On Wednesday evening, the centre will unveil a $6-million plan to revive the theatre at 5560 Sherbrooke St. W. as a self-financing cultural complex.
The group is submitting the scheme to the Côte des Neiges-Notre Dame de Grâce borough, which has called for proposals for redeveloping the heritage theatre facing Girouard Park.
Several unnamed investors are behind the proposed redevelopment, which must be self-financing under rules set by the borough, Hughes said.
The proposal reflects broad input from local residents, he said.
“It’s been interesting to hear people’s hopes for that place, and to say, yeah, we should have that kind of live performance space, that we can support that kind of thing,” Hughes said.
Last year, the C.D.N.-N.D.G. borough took back the Egyptian-style theatre, built in 1927, from the Empress Cultural Centre, saying the centre had failed to come up with a viable plan to redevelop the building in the 12 years it had been in charge of the aging landmark.
But organizers protested that the centre’s new board, elected in September 2010, had not had time to bring the project to fruition.
In January, the borough called for proposals for the building. Proposals must focus on a cultural vocation and be financially self-supporting, Borough Mayor Michal Applebaum said.
The heritage theatre offers exciting possibilities for tapping into Montreal’s cultural effervescence, said award-winning architect Talia Dorsey, who conceived the Empress Cultural Centre’s proposal.
Dorsey, a Montreal native who trained at Princeton and MIT, worked under famed architect and urban theorist Rem Koolhaas in the Netherlands on projects including modernization of the Hermitage museum in St. Petersburg.

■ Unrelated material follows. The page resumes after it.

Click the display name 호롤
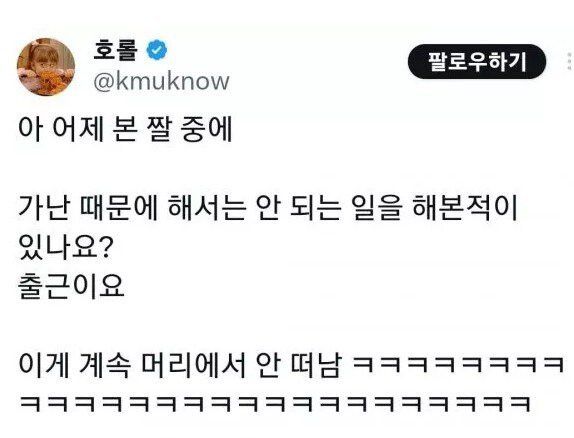The image size is (574, 438). [x=115, y=49]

She noted N.D.G. is one of Canada’s most artistic districts, after the Plateau, Outremont and Old Montreal, according to a 2005 study by Hill Strategies Research Inc. N.D.G. has five times as many people working in the arts as the national average, she noted.
The study found Montreal is Canada’s most creative city, with five of the country’s 10 most creative neighbourhoods.
The Empress, the only surviving Egyptian-style theatre in Canada, is the ideal setting for a cultural venue serving the entire west end of the city, Dorsey said.
“On a cultural level, there’s real appreciation for that kind of aura and authenticity,” she said.
Under the centre’s proposal, the revitalized theatre would house both live performance and film screenings, serve the city’s thriving recording industry as a venue for live recordings and commemorate the age of the silver screen as a showcase for and research institute on analog (celluloid) film.
An in-house restaurant and café would promote urban agriculture projects by featuring local products.
A rooftop garden would include a terrace for small weddings and other events. Musicians and other visitors could rent short-term accommodation on upper floors of the renovated theatre.
Remembered by many as the Cinema V repertory theatre, the long-vacant art deco building was bought by the city in 1999.
In February, Héritage Montréal listed the Empress as one of the city’s 10 most important endangered heritage sites.
François Puchin, a borough communications officer, said officials will not comment on any of the proposals before the winning design is selected. The deadline for submitting proposals is Friday.
An evaluation committee will choose the winning proposal on June 1 and the borough council will approve the choice on June 26.
The Empress Cultural Centre will unveil its proposal at a meeting Wednesday at 7 p.m. at the Coop La Maison Verte, 5785 Sherbrooke St. W.